[Input]
————————
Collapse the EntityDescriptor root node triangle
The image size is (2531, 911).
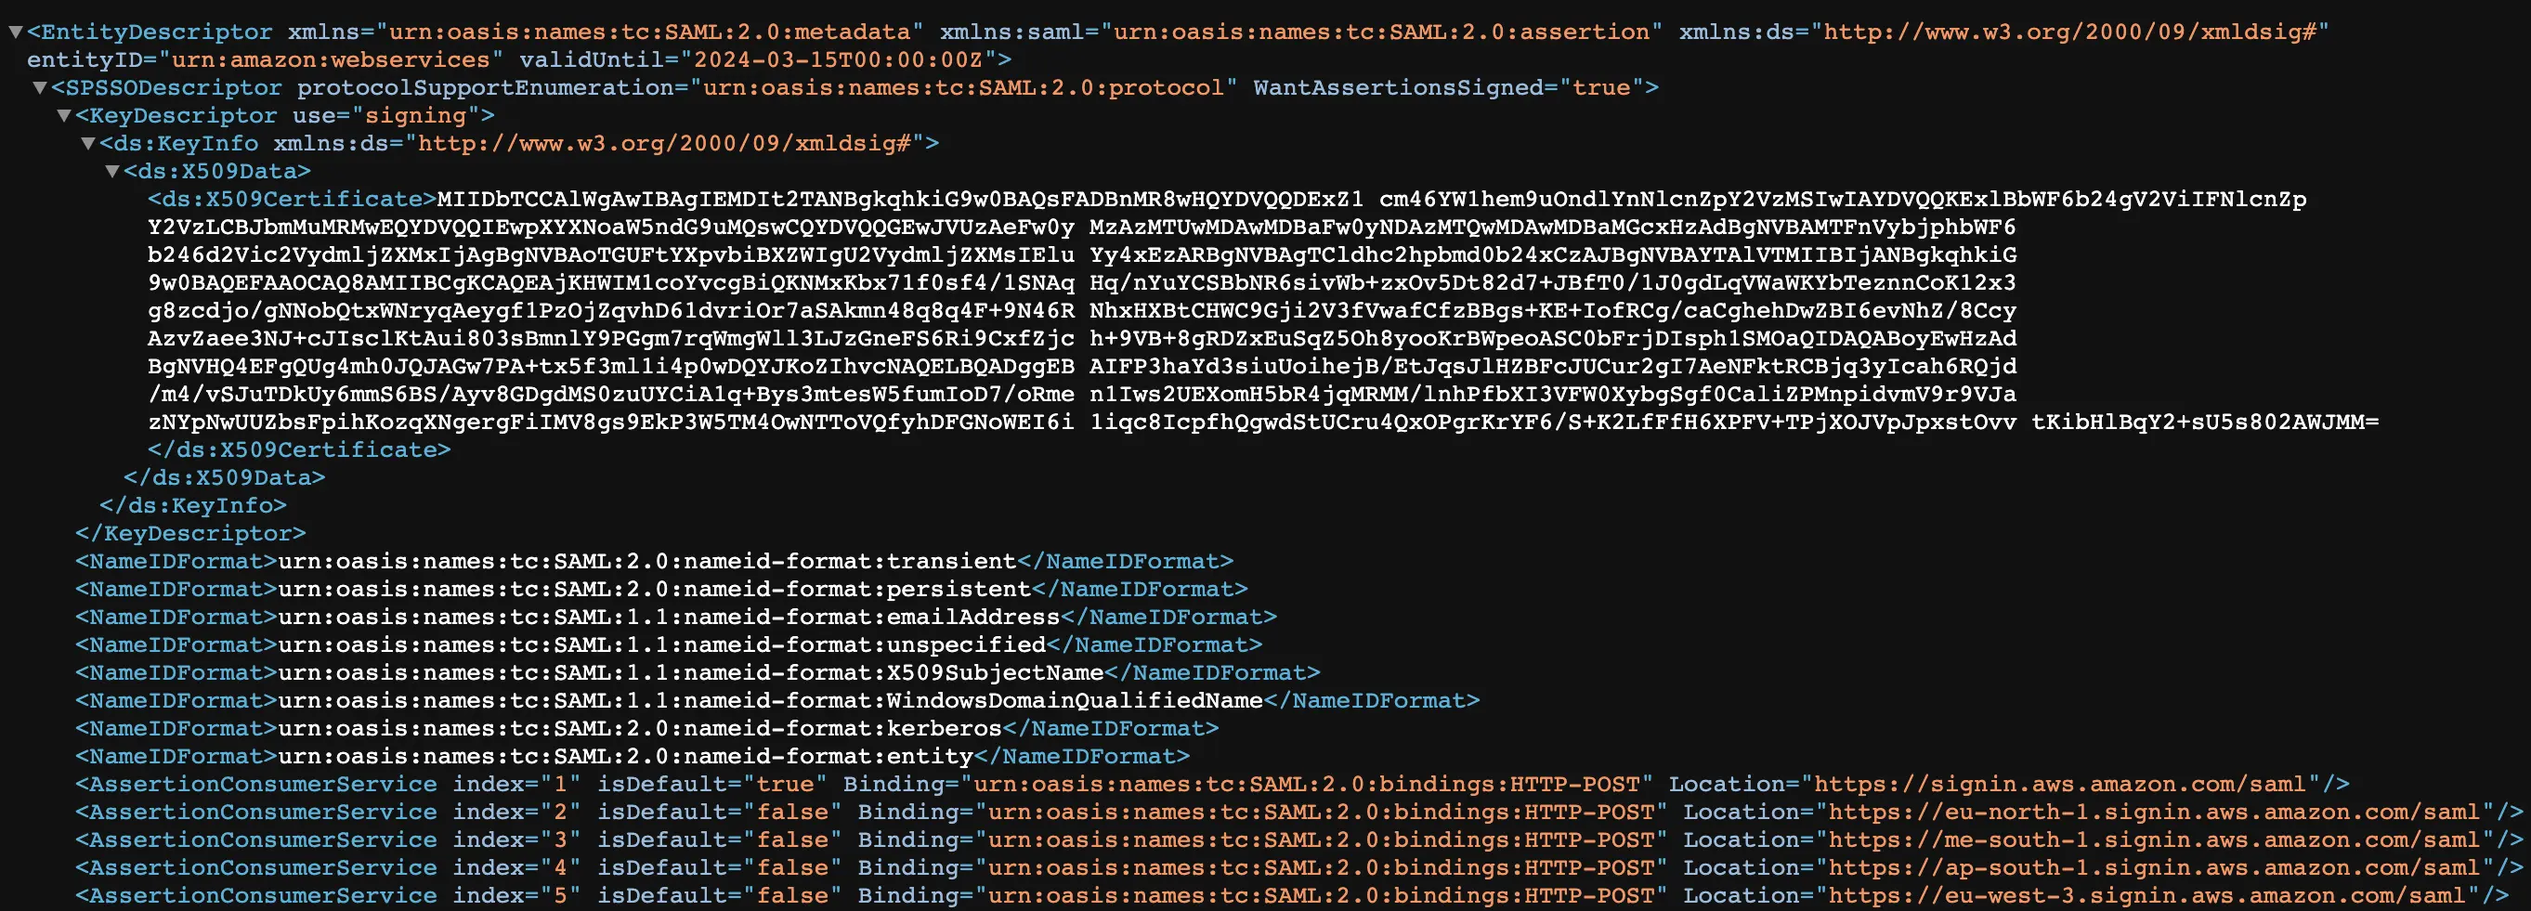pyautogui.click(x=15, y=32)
————————
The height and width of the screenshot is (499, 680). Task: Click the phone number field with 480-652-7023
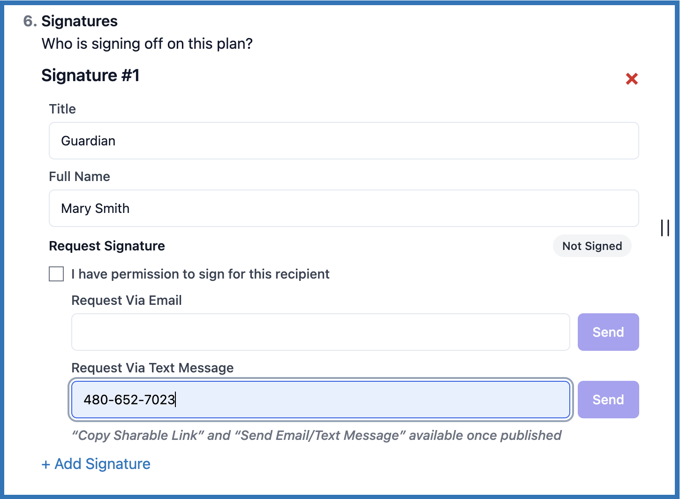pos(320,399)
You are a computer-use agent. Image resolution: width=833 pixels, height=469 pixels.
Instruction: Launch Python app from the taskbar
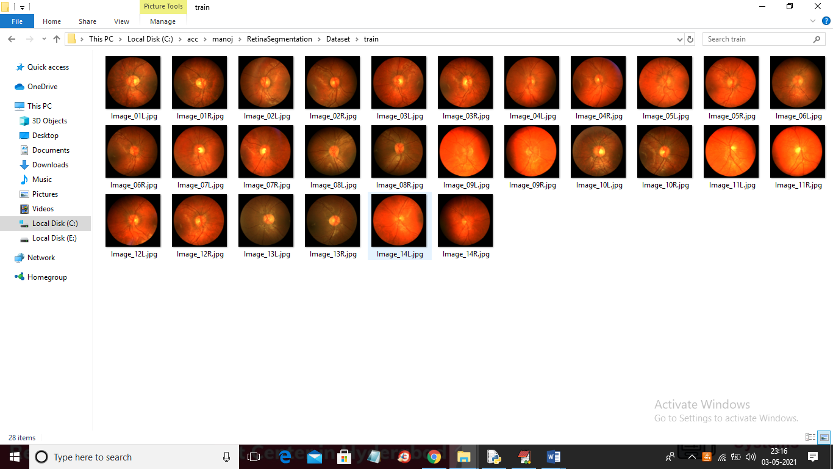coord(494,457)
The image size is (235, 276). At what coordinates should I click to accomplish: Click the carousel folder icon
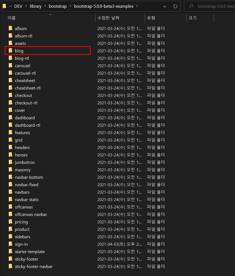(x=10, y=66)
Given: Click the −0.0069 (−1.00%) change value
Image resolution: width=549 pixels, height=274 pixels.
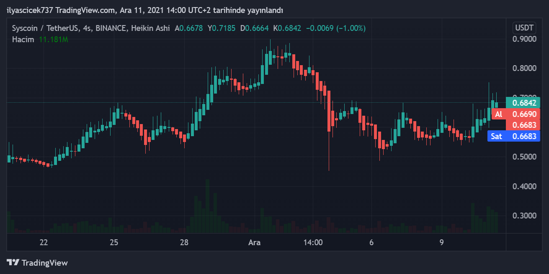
————————
[Exercise description]
In the listing above, transcribe exactly everything from the line containing "Given: Click the" down to the line containing "Image resolution: width=549", including both and nothing more.

[Exercise output]
Given: Click the −0.0069 (−1.00%) change value
Image resolution: width=549 pixels, height=274 pixels.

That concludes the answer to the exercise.